*Work to complete:*
Extract the text of each entry below exactly, leaving every image behind.

*Supplied material:*
◆ ◆ ◆ ◆ ◆ ◆ ◆
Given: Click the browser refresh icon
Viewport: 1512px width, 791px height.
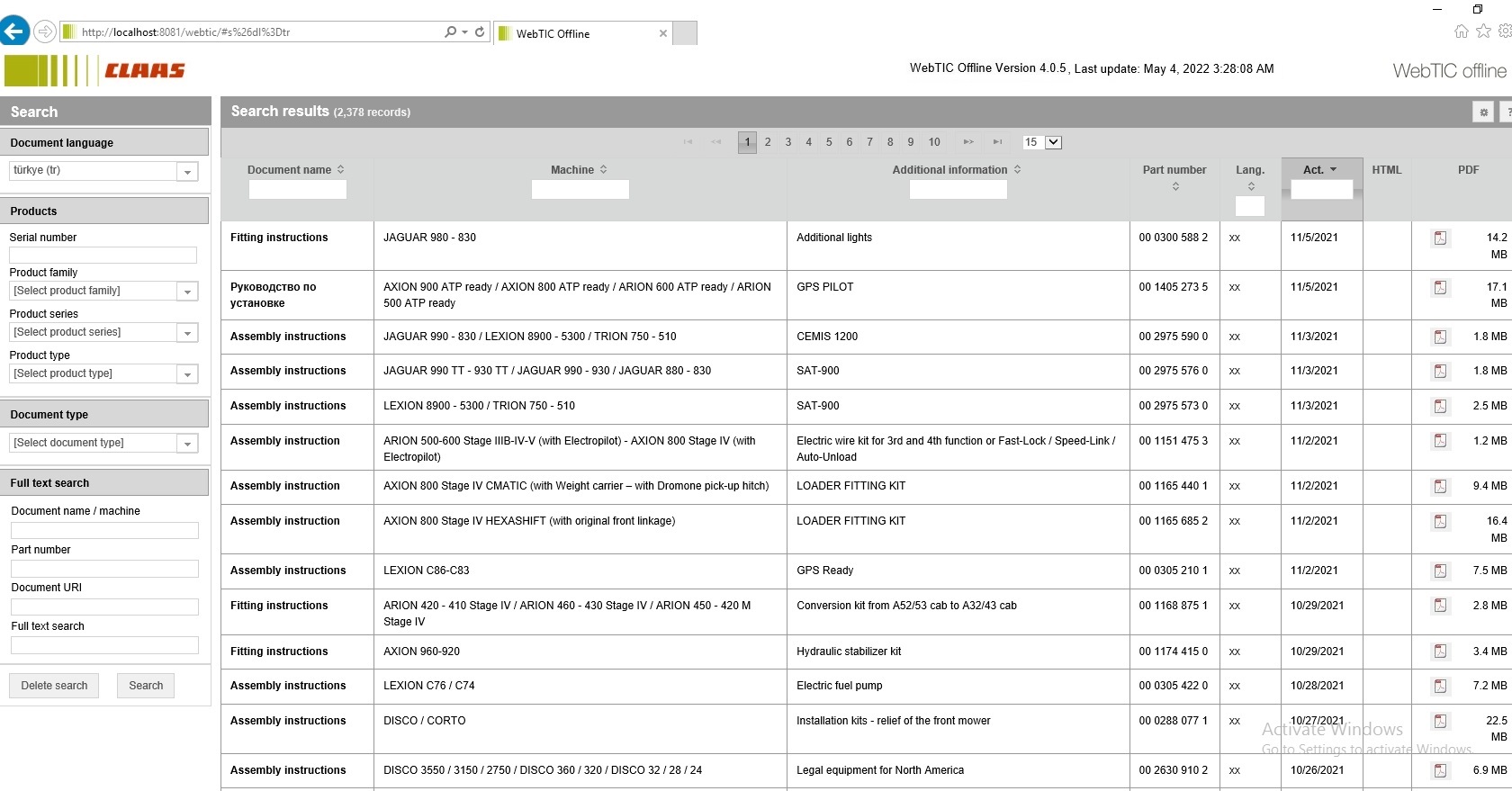Looking at the screenshot, I should point(480,31).
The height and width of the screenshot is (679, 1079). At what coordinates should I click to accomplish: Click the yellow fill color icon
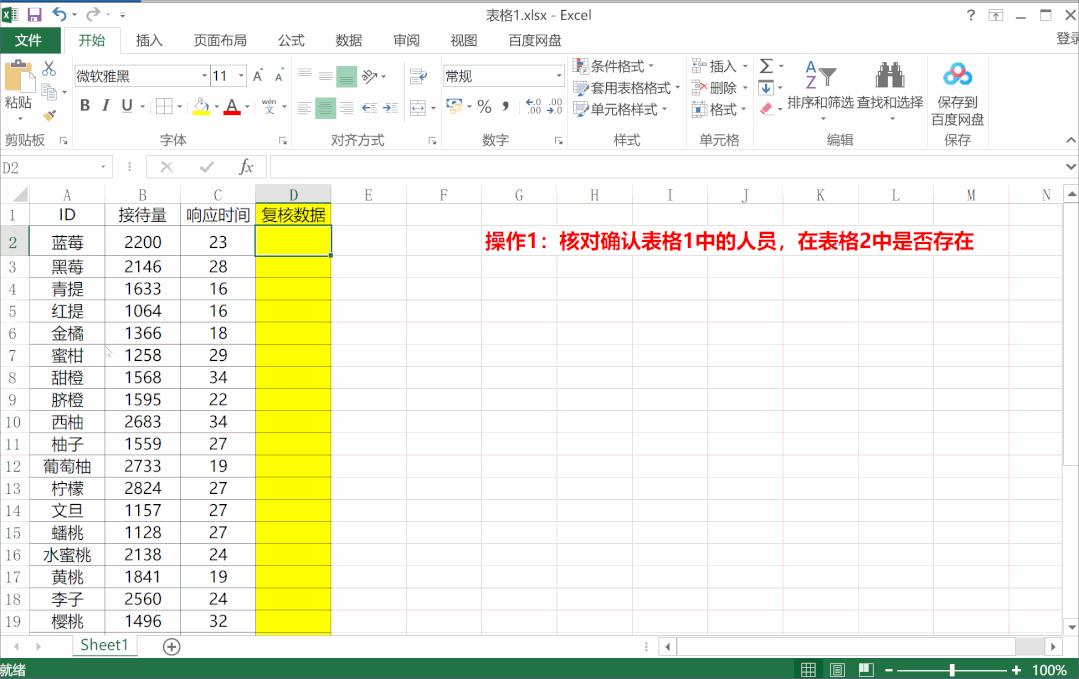[x=200, y=107]
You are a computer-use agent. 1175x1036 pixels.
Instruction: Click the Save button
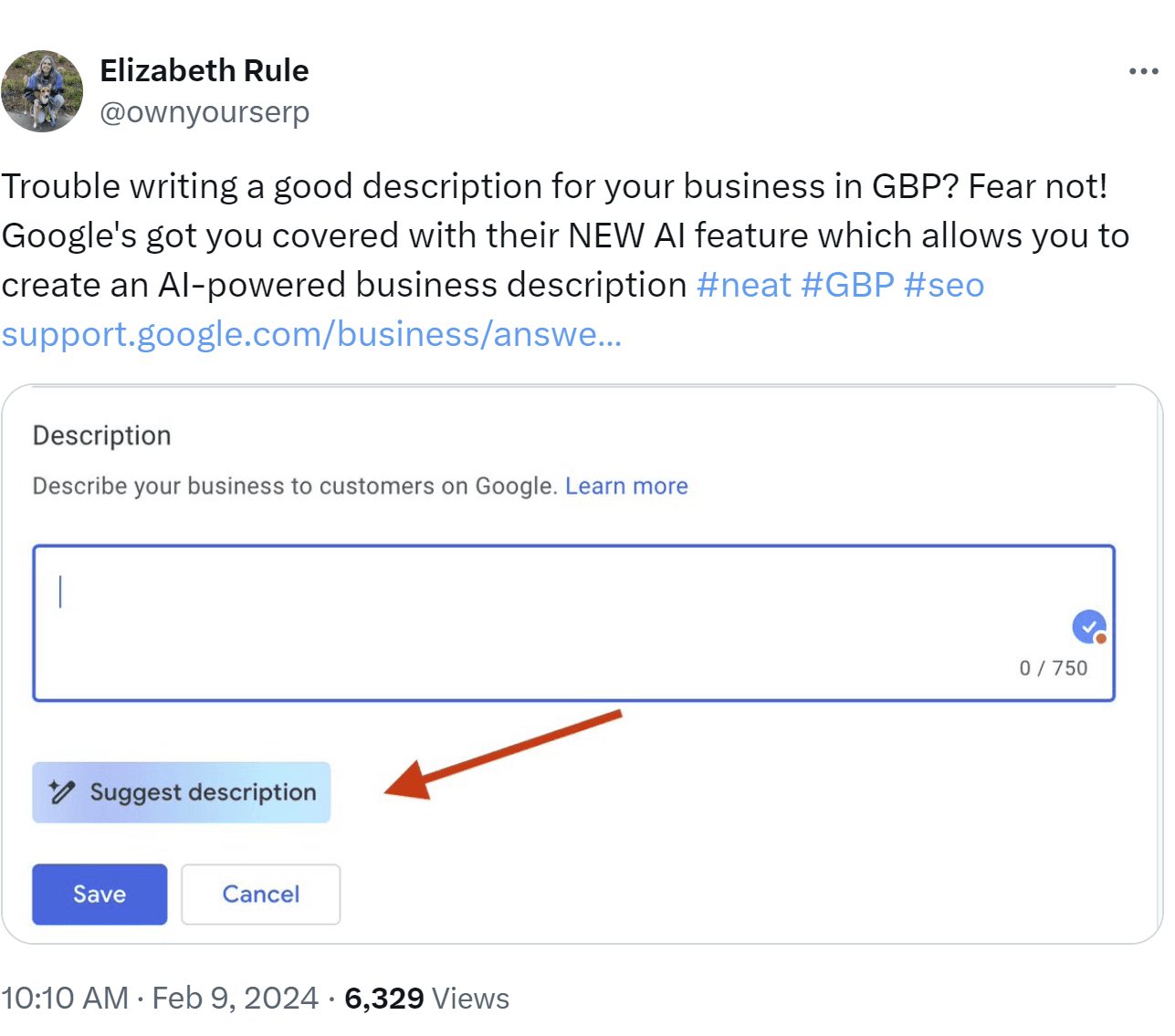click(100, 895)
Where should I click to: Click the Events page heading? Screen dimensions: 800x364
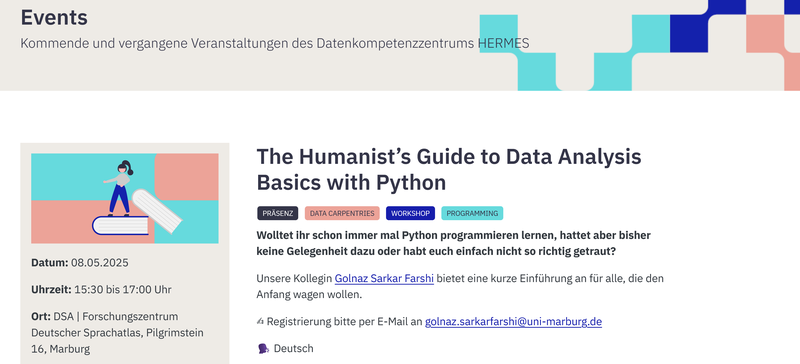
◆ ◆ ◆ ◆ ◆ ◆ ◆
*Result below:*
Given: Click the browser refresh icon
Viewport: 1512px width, 791px height.
Looking at the screenshot, I should point(480,31).
The height and width of the screenshot is (679, 1079). At what coordinates should I click to accomplish: Click the yellow fill color icon
[x=200, y=107]
You are a computer-use agent. 1175x1036 pixels.
Instruction: Click the Save button
click(100, 895)
Where should I click to: Click the Events page heading? Screen dimensions: 800x364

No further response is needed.